不動産トピックス
今週の一冊
2023.09.25 10:54
築地市場の文化、歴史、建築を膨大な写真とともに紹介
築地考
著者:杉山 圭
出版:建築資料研究社
発行:2023年9月1日
価格:6930円(税込)
本書はクリエイティブディレクター、アートディレクターとして活躍する著者が、2016年から築地市場最後の数年間の記録や街の発展を、膨大な撮りおろし写真とともに考察していく一冊。
江戸時代、埋め立てによって誕生した土地の成り立ちから、旧汐留貨物駅を通じて全国各地から魚が届けられた往時を振り返りつつ、築地市場独特の風土を紹介。貨物駅からの輸送効率を最大限に生かす扇形の建物は、バウハウス様式のモダニズム建築の集大成ともいえる。

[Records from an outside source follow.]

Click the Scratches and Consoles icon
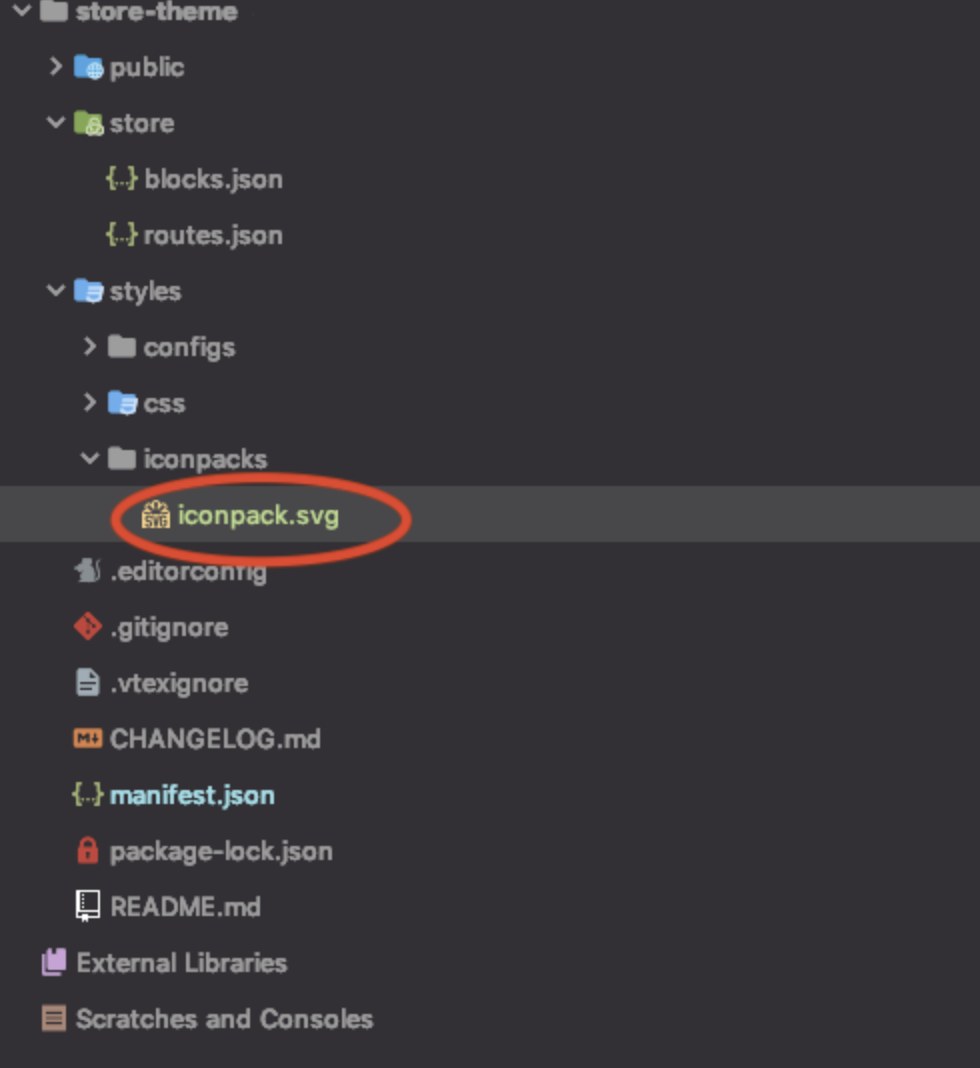980x1068 pixels. tap(54, 1018)
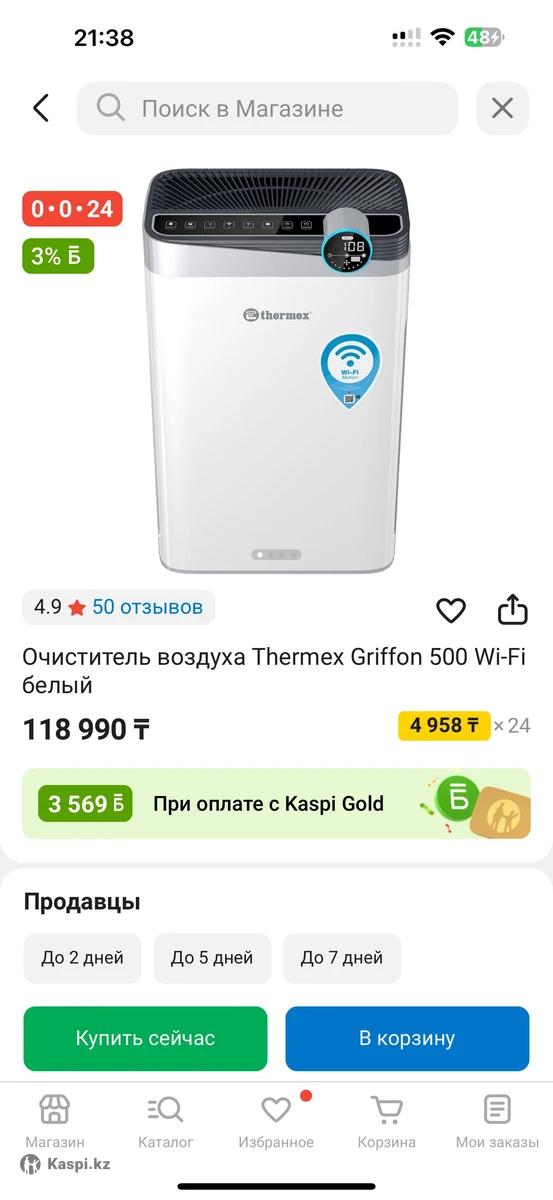Add product to favorites with heart icon
The height and width of the screenshot is (1200, 553).
pos(451,610)
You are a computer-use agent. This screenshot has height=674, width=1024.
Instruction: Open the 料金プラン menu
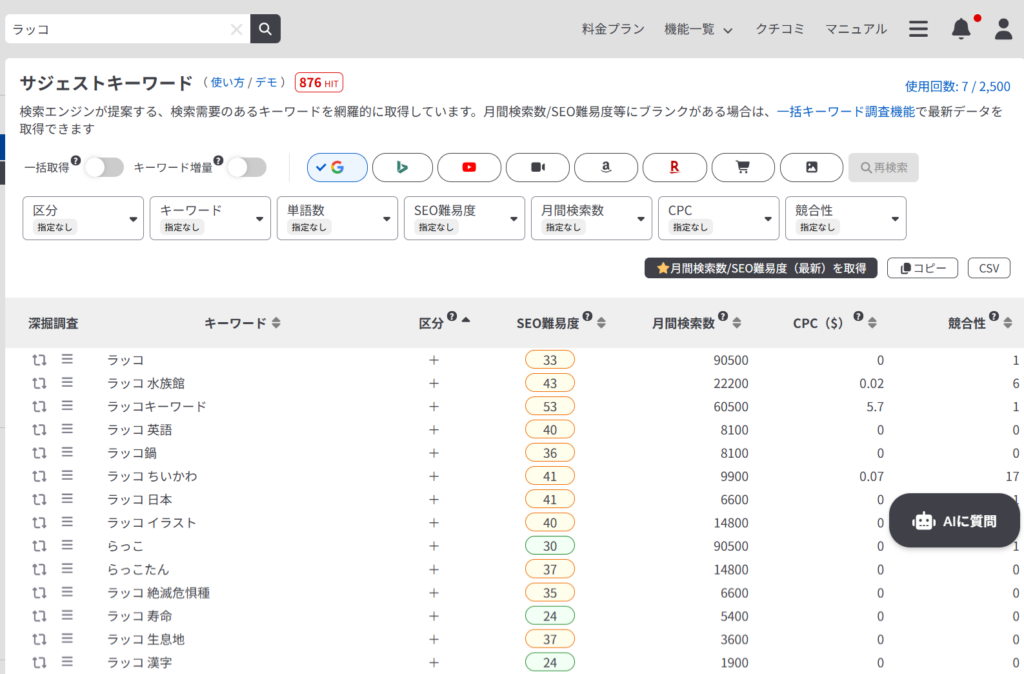click(x=612, y=29)
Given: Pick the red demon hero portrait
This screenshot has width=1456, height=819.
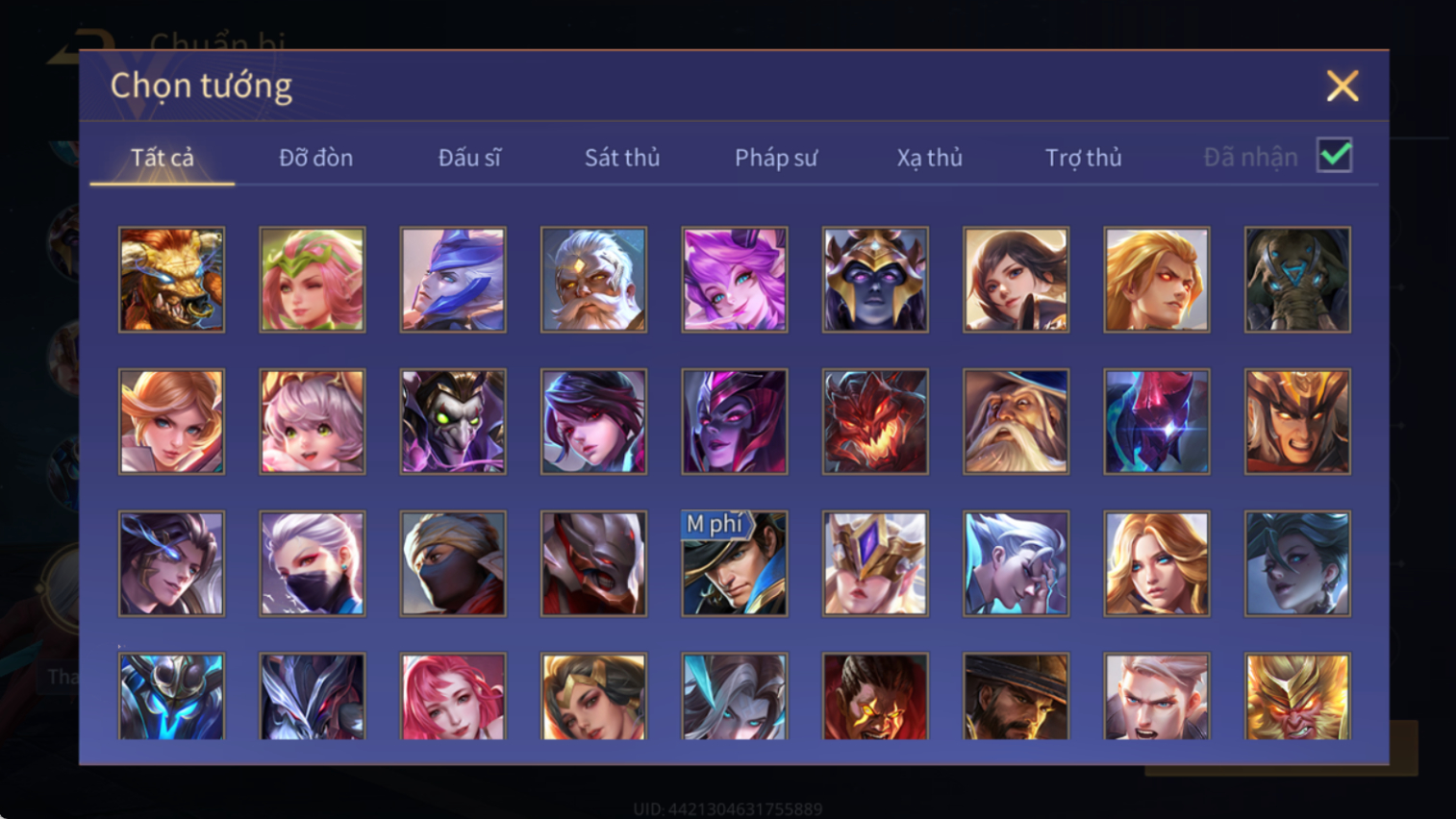Looking at the screenshot, I should pyautogui.click(x=875, y=422).
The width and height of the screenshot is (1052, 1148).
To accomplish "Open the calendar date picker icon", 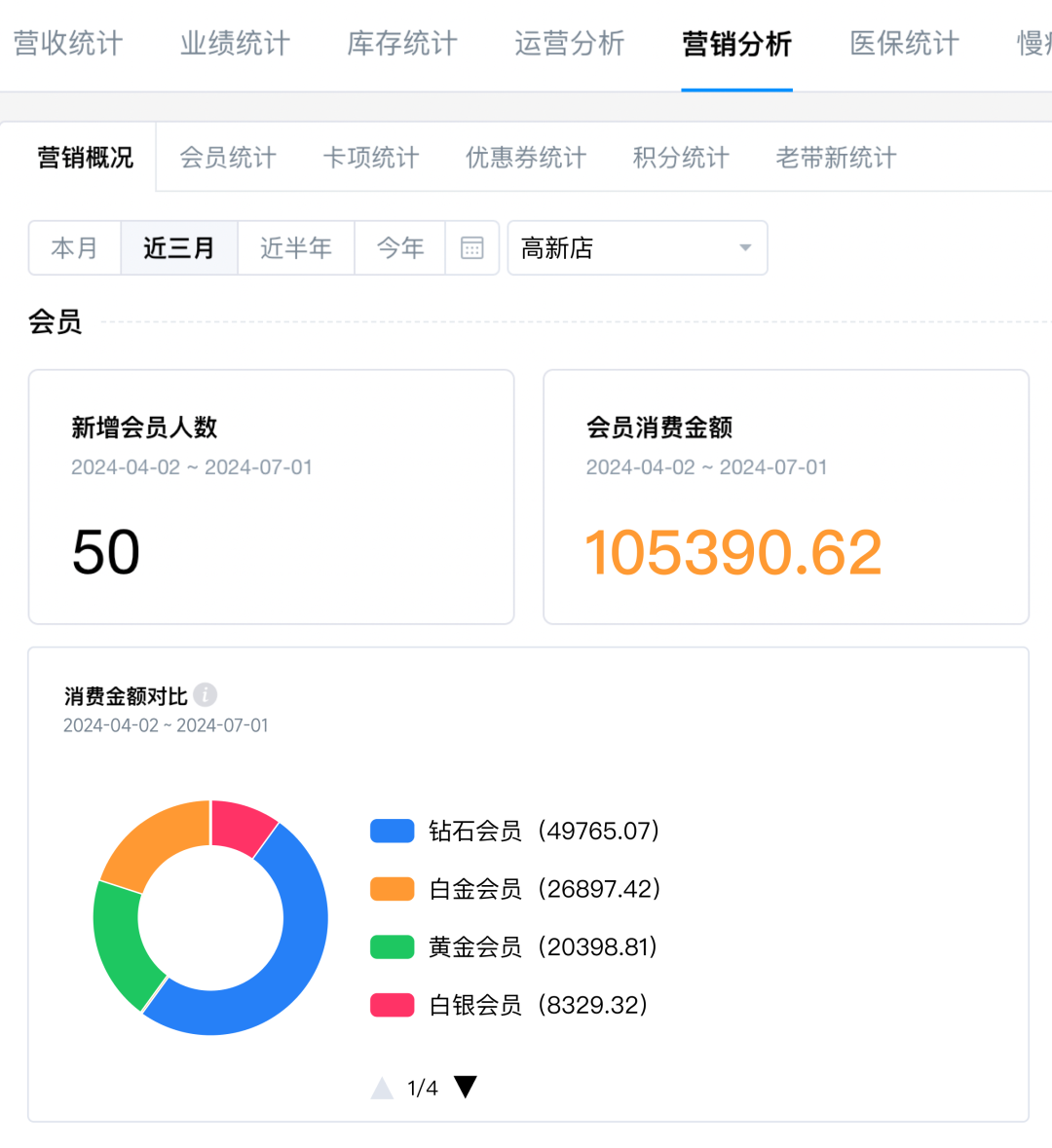I will pyautogui.click(x=472, y=248).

真っ白な板に筆で屋号を記した看板文字は、築地文化を代表する職人技。市場の機能は豊洲に移転したものの、築地には場外市場が営業中で、休日ともなると国内外の観光客で大いに賑わう。築地の文化、歴史、建築の魅力がつまった本書を片手に街歩きをしてみれば、築地の今と昔を学ぶ機会にもなるだろう。